18F-FDG PET/CT was performed at baseline before NAC and/or before surgery and all patients fasted for at least 6 h before 18F FDG administration, which was confirmed by serum glucose concentration (less than 150 mg/dl). All imaging studies were obtained with a hybrid PET/CT scanner and PET data were reconstructed iteratively according to the standard procedure described previously [23]. The SUV was defined as:

Tracer concentration [kBq/mL] / injected activity [kBq]/patient body weight [g].

The SUVmax on 18F-FDG-PET imaging was measured for both breast and axilla by two experienced nuclear medicine physicians, but only SUVmax of the primary breast tumor (pSUVmax) was used in analyzing the relationship with pCR and other clinical outcomes, as SUVmax of the axilla correlated with clinical N stage. We defined axillary lymph nodes as not detected (ND) in cases with clinically negative nodes or discordance with other images or pathological findings.

Statistical analysis

Data are presented as numbers (%) or mean ± standard deviation unless otherwise stated. To evaluate the association of pSUVmax with variable parameters, subjects were divided into two groups based on the mean value of pSUVmax. Frequencies were compared using the chi-square test for categorical variables, and logistic regression models were used for identifying predictive factors for pCR among expected clinical and pathological variables including pSUVmax. Relapses were categorized as local, regional, and systemic recurrence, and invasive disease-free survival (IDFS) was calculated as the time between the date of diagnosis to the date of systemic recurrence and analyzed by the Kaplan-Meier method; the differences were assessed using the log-rank test, and each hazard ratio (HR) and 95% confidence interval (CI) was calculated using a cox-regression analysis. Receiver-operating characteristic (ROC) analysis was performed to determine the optimal cutoff value of pSUVmax in predicting pCR.

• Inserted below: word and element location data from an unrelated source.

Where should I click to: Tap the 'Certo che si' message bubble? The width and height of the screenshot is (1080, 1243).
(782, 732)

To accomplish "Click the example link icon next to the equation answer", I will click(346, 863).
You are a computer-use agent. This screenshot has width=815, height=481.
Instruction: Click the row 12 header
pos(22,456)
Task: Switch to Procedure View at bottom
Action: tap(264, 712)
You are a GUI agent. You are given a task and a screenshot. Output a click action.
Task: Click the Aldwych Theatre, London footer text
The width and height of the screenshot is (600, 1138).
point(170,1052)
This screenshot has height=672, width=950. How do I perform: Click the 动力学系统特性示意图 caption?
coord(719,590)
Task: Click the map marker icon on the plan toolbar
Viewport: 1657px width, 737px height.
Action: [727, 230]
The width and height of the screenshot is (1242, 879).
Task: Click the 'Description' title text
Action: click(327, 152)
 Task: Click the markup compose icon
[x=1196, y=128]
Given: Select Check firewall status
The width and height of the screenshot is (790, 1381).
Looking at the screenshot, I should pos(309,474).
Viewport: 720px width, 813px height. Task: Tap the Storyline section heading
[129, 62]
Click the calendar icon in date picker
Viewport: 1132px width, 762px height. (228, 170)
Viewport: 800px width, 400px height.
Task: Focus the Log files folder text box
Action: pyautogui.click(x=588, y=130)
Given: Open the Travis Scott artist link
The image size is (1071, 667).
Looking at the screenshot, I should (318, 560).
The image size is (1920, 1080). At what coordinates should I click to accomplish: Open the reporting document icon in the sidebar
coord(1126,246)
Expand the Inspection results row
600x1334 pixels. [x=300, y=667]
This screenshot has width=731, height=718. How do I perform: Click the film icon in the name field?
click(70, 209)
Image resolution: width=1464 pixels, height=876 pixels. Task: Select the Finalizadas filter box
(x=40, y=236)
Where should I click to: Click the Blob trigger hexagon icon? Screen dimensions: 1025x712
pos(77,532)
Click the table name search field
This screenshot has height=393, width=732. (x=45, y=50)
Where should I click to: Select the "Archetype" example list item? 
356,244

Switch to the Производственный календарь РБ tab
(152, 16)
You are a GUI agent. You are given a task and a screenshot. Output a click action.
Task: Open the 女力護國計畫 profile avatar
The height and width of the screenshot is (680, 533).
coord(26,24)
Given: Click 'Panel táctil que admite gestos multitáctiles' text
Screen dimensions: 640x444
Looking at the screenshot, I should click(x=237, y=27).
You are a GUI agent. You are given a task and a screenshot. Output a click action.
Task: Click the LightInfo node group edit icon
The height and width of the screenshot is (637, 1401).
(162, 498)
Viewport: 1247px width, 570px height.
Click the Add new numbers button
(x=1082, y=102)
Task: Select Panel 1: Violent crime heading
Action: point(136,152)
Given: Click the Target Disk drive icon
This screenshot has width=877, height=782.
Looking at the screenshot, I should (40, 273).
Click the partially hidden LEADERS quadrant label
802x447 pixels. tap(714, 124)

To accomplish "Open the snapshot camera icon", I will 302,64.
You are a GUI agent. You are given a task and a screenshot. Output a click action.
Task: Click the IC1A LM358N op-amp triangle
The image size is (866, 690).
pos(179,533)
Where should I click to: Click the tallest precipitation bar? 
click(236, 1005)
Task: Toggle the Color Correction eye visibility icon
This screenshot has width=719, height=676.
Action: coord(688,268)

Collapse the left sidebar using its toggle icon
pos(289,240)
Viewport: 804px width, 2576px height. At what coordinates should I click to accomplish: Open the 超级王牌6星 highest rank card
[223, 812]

A P value of less than 0.05 was considered to be statistically significant. Analyses were conducted with IBM SPSS 22.0 (SPSS Inc., Chicago, IL, USA) and GraphPad Prism 7 (GraphPad Software, Inc., La Jolla, CA, USA).

Results

Patient characteristics

Among the 109 patients, most were node positive, ER, and PR positive (92.7, 92.7, and 88.1%, respectively), and 55 (50.5%) had a high Ki67 expression index (≥14%) at initial diagnosis, showing 44% luminal A-like subtype based on the study definition (Table 1). After NAC, approximately one-third received breast conserving surgery and pCR was observed in 8 patients (7.3%). The pathological stages in patients with residual tumor after NAC (n = 101) were as follows: 1A (n = 21, 19.3%), 1B (n = 7, 6.4%), 2A (n = 25, 22.9%), 2B (n = 20, 18.3%), 3A (n = 21, 19.3%), and 3C (n = 7, 6.4%). In the specimens from the 94 patients with residual breast tumor cells after surgery, the Ki67 expression index was lower than in their pretreatment tumors (p = 0.046).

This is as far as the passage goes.